As he left his hut, he said to Zaki:

"I shall not want you again this evening; but mind, we must be on the move at daylight."

"You did not say whether we were to take the horses, Master; but I suppose you will do so?"

"Oh, I forgot to tell you that we are going to have camels. They are to be put on board for us, tonight. They are fast camels and, as the distance from the point where we shall land to the Atbara will not be more than seventy or eighty miles, we shall be able to do it in a day."

"That will be very good, master. Camels are much better than horses, for the desert. I have got everything else ready."

After dinner was over, the party broke up quickly, as many of the officers had preparations to make. Gregory went off to the tent of the officer with whom he was best acquainted in the Soudanese regiment.

"I thought that I would come and have a chat with you, if you happened to be in."

"I shall be very glad, but I bar Fashoda. One is quite sick of the name."

"No, it was not Fashoda that I was going to talk to you about. I want to ask you something about England. I know really nothing about it, for I was born in Alexandria, shortly after my parents came out from England.

"Is it easy for anyone who has been well educated, and who is a gentleman, to get employment there? I mean some sort of appointment, say, in India or the West Indies."
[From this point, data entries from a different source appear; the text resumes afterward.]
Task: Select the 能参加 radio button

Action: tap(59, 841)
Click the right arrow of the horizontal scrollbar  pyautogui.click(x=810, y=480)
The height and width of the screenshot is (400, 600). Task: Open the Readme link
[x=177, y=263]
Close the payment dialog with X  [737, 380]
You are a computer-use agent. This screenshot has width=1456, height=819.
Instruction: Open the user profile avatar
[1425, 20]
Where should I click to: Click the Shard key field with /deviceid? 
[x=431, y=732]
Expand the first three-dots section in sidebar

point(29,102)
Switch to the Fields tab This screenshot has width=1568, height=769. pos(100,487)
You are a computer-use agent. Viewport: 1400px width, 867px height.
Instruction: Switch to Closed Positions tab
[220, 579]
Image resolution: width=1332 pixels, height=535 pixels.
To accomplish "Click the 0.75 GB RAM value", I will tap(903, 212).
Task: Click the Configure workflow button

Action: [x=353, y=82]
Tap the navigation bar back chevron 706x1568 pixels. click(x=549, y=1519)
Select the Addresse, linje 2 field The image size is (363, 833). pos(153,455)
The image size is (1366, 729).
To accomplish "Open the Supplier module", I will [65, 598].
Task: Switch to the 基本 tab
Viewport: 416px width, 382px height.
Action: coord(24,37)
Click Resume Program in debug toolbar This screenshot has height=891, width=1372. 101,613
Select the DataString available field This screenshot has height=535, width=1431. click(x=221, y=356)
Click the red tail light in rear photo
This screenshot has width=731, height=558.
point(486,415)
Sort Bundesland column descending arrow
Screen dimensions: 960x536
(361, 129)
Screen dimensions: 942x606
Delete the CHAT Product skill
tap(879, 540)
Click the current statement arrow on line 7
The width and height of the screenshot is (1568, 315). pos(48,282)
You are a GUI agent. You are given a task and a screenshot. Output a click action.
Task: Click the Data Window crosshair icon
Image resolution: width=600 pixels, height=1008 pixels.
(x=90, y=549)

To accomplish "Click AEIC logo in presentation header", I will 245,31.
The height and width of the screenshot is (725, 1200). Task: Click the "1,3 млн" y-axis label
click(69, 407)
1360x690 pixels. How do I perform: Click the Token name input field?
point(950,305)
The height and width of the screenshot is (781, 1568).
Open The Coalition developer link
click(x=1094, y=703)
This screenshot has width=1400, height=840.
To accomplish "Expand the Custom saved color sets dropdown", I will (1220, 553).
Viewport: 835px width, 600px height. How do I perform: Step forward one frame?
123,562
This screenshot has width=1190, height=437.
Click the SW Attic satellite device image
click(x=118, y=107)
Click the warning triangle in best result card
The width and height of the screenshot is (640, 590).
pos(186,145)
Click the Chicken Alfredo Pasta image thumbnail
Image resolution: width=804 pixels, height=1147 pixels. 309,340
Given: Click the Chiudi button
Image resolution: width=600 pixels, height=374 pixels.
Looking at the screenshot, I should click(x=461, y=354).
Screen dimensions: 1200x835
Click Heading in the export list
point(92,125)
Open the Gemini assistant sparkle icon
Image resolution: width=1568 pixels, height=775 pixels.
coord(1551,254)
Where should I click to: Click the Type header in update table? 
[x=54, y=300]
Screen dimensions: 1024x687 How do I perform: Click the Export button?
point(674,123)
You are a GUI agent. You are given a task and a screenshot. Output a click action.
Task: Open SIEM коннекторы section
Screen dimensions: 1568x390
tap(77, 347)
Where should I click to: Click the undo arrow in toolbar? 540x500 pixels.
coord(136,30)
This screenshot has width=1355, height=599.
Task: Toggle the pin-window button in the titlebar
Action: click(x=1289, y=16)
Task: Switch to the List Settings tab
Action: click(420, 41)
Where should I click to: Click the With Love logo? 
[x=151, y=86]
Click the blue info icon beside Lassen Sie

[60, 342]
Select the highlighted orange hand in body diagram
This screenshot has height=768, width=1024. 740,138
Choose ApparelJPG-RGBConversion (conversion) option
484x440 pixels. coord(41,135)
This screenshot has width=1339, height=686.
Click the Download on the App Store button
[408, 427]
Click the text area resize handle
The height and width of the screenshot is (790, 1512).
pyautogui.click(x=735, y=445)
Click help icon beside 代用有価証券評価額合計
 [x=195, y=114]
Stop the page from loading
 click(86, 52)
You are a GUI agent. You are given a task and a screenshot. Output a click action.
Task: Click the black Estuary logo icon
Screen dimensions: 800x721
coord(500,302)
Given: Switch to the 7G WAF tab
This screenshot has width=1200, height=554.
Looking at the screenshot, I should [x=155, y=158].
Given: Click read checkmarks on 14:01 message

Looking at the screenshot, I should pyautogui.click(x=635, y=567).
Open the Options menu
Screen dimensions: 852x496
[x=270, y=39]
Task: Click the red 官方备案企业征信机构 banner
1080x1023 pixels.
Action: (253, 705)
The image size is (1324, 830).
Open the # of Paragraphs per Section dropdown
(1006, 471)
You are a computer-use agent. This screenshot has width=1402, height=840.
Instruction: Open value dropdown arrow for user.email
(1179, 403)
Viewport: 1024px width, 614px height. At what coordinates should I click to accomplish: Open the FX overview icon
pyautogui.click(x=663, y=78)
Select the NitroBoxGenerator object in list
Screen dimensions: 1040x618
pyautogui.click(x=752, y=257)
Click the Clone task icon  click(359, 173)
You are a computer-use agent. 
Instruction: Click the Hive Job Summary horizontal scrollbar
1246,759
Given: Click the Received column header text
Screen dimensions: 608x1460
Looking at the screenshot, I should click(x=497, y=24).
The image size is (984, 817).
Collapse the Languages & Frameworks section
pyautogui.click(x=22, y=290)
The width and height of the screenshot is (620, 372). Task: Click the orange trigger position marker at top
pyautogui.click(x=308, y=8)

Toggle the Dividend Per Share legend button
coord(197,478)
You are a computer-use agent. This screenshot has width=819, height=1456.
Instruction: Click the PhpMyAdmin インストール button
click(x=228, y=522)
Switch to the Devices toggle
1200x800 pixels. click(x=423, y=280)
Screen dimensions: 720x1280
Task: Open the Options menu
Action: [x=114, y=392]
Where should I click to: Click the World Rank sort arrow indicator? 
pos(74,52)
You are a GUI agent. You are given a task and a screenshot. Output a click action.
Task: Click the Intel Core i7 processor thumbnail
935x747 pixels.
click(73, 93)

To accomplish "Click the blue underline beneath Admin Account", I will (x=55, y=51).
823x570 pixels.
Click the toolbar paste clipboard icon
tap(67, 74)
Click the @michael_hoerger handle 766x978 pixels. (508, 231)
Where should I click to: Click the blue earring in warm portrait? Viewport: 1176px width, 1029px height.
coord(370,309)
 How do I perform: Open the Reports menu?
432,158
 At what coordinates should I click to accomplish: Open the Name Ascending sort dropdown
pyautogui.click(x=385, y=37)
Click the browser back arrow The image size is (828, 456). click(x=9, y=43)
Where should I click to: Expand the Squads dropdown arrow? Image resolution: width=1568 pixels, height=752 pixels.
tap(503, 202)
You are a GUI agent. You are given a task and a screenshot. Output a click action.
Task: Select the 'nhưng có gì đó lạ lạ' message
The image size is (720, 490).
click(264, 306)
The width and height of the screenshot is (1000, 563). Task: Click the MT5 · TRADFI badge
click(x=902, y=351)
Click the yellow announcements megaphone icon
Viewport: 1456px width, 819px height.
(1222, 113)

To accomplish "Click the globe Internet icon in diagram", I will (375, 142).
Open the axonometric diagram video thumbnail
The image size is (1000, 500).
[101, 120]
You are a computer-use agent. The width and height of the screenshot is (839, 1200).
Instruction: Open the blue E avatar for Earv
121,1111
"Easy! My dear Hilliard, the camel in the eye of a needle is a joke to it. If a fellow is eighteen, and has had a first-rate education and a good private coach, that is, a tutor, he may pass through his examination either for the army, or the civil service, or the Indian service. There are about five hundred go up to each examination, and seventy or eighty at the outside get in. The other four hundred or so are chucked. Some examinations are for fellows under nineteen, others are open for a year or two longer. Suppose, finally, you don't get in; that is to say, when you are two-and-twenty, your chance of getting any appointment, whatever, in the public service is at an end."

"Then interest has nothing to do with it?"

"Well, yes. There are a few berths in the Foreign Office, for example, in which a man has to get a nomination before going in for the exam; but of course the age limit tells there, as well as in any other."